No truce, even though it was for a long series of years, could remove the causes of war, like a treaty of peace and alliance: when that concluded with Veii after the taking of Fidenæ had expired, the Romans demanded satisfaction for the crime of Tolumnius. The Veientines were afraid of war. Even seventy years before this it was only after they had collected succours from the whole of Etruria, and so long as these remained with them, that they carried it on with success, at a time when the confederates of Rome had to exert all their strength in their own defense. At present though many of these confederate towns had been destroyed or alienated from Rome, the cohorts of the rest were bound to accompany the legions whenever the senate commanded them to do so; while in more than one congress at the temple of Voltumna the Etruscans refused to send any aid. They cannot have failed to perceive that the town they were thus abandoning to its fate was the bulwark of their whole nation: and though unfortunately in the history of ill-connected confederacies there never was, nor ever will be, a want of examples where one of them, on the preservation of which the prosperity of all the rest depends, is abandoned to destruction by their envy and jealousy, still at all events the election of a king at Veii cannot possibly have excited any senseless ill humour among the other Etruscans: for Tolumnius had also been king: and indeed we have no ground whatever to suppose that any city of the whole nation ever had a chief magistrate of any other kind.

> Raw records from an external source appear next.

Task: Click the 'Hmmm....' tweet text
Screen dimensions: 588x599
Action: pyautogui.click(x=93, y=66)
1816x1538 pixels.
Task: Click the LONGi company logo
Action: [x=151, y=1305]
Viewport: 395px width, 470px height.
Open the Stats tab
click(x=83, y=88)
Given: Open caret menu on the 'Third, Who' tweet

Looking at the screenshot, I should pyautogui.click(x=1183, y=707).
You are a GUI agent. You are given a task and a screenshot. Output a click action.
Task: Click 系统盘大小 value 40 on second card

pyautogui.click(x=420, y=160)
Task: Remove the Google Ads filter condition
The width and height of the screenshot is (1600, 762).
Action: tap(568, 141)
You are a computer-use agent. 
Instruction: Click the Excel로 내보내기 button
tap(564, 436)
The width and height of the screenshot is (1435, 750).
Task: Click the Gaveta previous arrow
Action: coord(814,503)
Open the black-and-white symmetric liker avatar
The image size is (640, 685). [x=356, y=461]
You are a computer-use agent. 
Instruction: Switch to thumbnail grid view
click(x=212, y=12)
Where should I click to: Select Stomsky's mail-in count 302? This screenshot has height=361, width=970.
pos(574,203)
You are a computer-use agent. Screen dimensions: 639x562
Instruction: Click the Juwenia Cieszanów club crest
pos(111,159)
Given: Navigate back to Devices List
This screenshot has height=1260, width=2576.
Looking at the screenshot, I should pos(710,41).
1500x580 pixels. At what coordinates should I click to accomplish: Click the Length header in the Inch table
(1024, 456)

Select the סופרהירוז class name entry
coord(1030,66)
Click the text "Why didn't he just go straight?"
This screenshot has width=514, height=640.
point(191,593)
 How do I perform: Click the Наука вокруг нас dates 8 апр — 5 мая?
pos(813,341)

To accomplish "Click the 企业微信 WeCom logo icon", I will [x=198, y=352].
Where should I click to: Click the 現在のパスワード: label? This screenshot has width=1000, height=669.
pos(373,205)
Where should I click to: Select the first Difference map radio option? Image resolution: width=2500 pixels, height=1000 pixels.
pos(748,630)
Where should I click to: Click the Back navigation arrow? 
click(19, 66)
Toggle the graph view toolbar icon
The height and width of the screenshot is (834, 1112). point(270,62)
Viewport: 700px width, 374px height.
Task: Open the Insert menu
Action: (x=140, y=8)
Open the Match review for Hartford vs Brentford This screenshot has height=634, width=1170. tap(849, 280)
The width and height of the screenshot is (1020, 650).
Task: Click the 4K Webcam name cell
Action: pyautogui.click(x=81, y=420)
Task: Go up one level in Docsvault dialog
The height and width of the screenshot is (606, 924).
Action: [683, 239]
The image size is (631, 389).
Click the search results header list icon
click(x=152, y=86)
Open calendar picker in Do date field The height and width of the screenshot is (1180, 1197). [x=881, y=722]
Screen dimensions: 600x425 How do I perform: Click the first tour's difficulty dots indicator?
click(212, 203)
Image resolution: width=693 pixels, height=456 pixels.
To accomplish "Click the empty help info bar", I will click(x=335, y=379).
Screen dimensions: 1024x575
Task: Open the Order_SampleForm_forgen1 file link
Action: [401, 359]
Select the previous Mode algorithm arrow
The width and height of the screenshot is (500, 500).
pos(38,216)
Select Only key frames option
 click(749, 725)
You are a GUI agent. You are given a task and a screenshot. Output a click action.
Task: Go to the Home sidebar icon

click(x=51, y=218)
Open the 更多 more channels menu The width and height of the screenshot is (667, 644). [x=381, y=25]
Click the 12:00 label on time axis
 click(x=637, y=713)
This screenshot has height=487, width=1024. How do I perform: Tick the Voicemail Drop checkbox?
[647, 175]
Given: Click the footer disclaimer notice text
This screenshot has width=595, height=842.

There was the stronger necessity for trying to dissolve the union between the two Ausonian nations, since the Sabines were continually making inroads into the Roman territory: nay the Æquians by themselves were strong enough to bring the Romans to repent that they had deemed a single consular army able to withstand their power. L. Minucius was defeated on the Algidus in 296, and besieged in his camp: from this strait he was rescued by aid sent to him from Rome, his collegue being in the field against the Sabines: as the battle however had been lost through his fault, he was forced to resign; and Q. Fabius took the command of the army in his stead.
This colourless outline is the utmost share that history takes in the narrative of this campaign. One annalist indeed ascribes the command of the troops that relieved the army to T. Quinctius; but this assuredly is merely a transfer of his name to this year from 290. According to the system explained above, the reserve, which must have brought the relief, was headed by a general with consular authority: but it is exceedingly improbable that this command should have been committed to one of the quæstors of blood, which office T. Quinctius filled at this very time. Either a dictator was actually appointed, or Q. Fabius, who afterward took the command of the army, was also the person who saved it.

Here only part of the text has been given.